In times past, individuals were upset when they received notice of a breach of their personal information. But, society at largely has become inured to these events. Individuals are often more upset now if they discover that a breach occurred and the company did not inform them about it or delayed notification. In fact, while no organization wants a breach, businesses with healthy relationships with their customers, vendors, and other constituents can transform this problem into an opportunity to communicate effectively with those constituents, and establish or reaffirm their trust in the organization by providing appropriate protections for them.

Trust arises from being transparent with the individuals about the impact that the breach may have on them. Also, businesses that offer credit and identity monitoring and restoration services to them largely eliminate any claim for damages that they may have against the businesses. Moreover, if an organization has an appropriate cyber liability policy, the costs for such credit and identity monitoring and restoration, as well as the other costs of the breach response and notification, should be covered by that policy.

Beware of Regulatory Liability

 While businesses can effectively eliminate liability to individuals, they cannot with respect to regulators. For example, state laws require businesses to notify each state Attorney General of a breach of information of residents of that state, even if the businesses are located elsewhere. Not surprisingly, Massachusetts, New York, and California aggressively follow up such notifications with regulatory investigations, issuing significant fines and penalties of hundreds of thousands of dollars, even against small and medium sized businesses.

While one method to limit regulatory liability is to provide appropriate notice, as well as credit and identity monitoring and restoration, to the individuals affected by the breach, regulators also base fines and penalties upon whether businesses implemented reasonable information security safeguards before the breach. In fact, the state laws in Massachusetts, New York, California, and elsewhere outline the measure that businesses must or should implement.

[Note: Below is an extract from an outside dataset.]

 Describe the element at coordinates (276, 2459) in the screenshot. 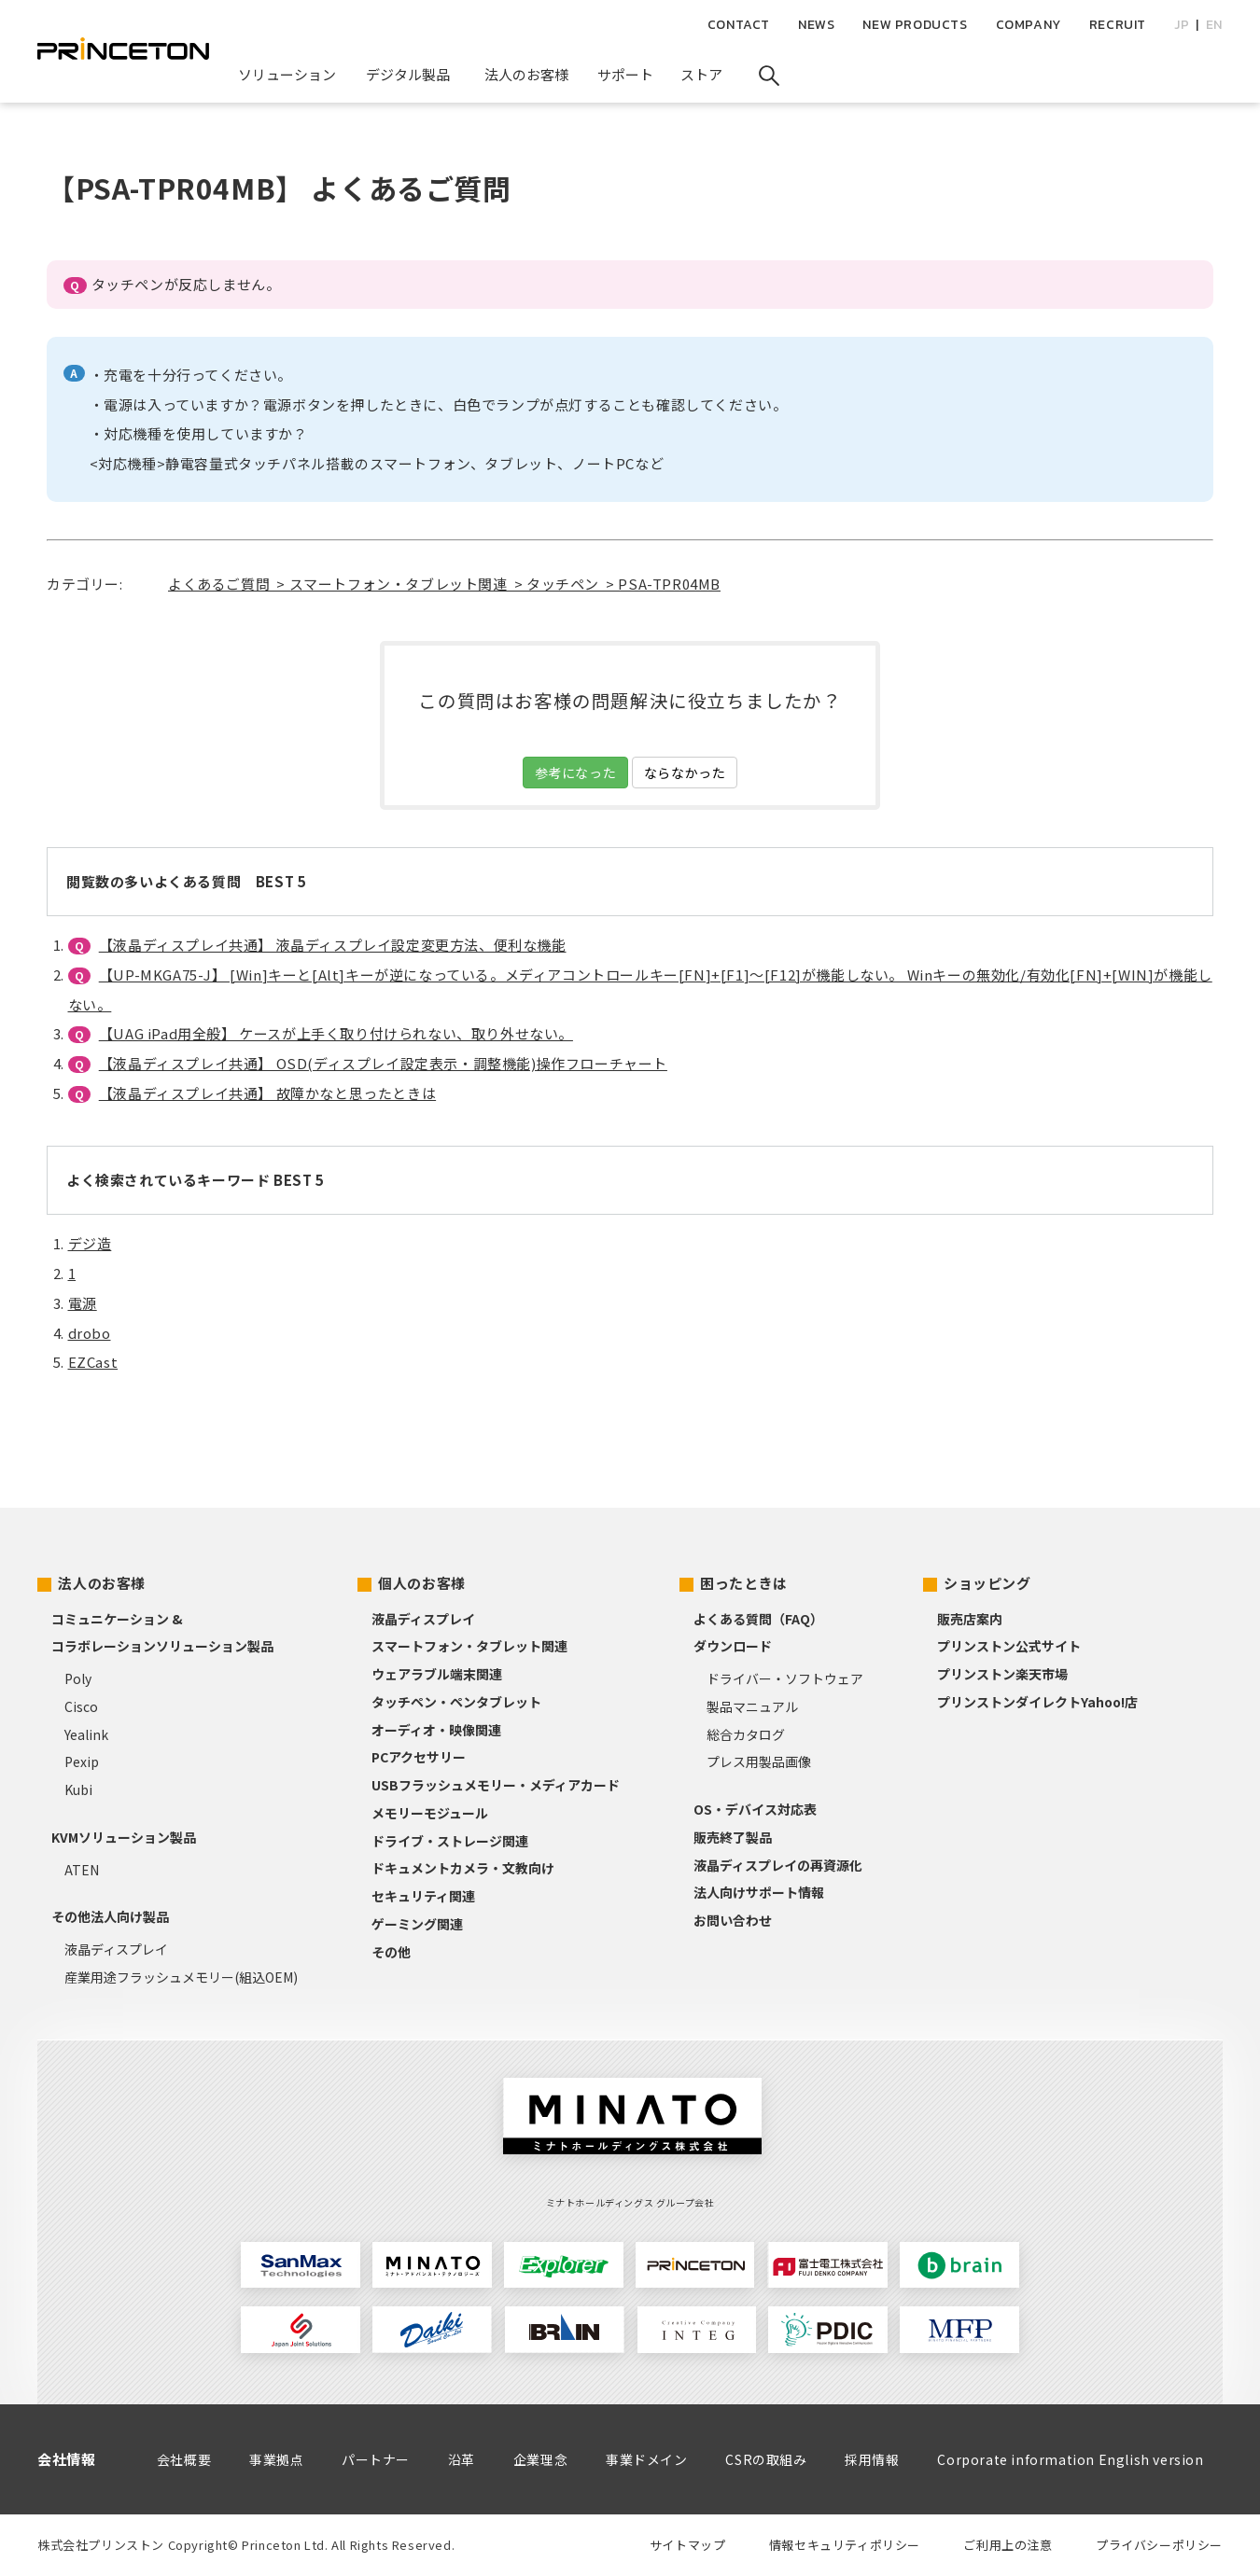

I see `事業拠点` at that location.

Many businesses are unaware that they must comply with these other states’ laws about information security safeguards just because they possess information about residents of those states. However, debating that point with regulators is ineffective. The better strategy is to take immediate steps after the breach to bring the business into compliance with the applicable state laws, and then negotiating a reasonable resolution with regulators.

Breach is an unavoidable event, but it need not be catastrophic. The costs of it can be limited by conducting a risk assessment with qualified professionals, implementing appropriate safeguards before a breach occurs, having the right team in place to deal with breach when it occurs, securing adequate cyber liability insurance, and being transparent with and providing appropriate protections for individuals affected by the breach. Just like any other business problem, breach is manageable with appropriate preparedness and planning.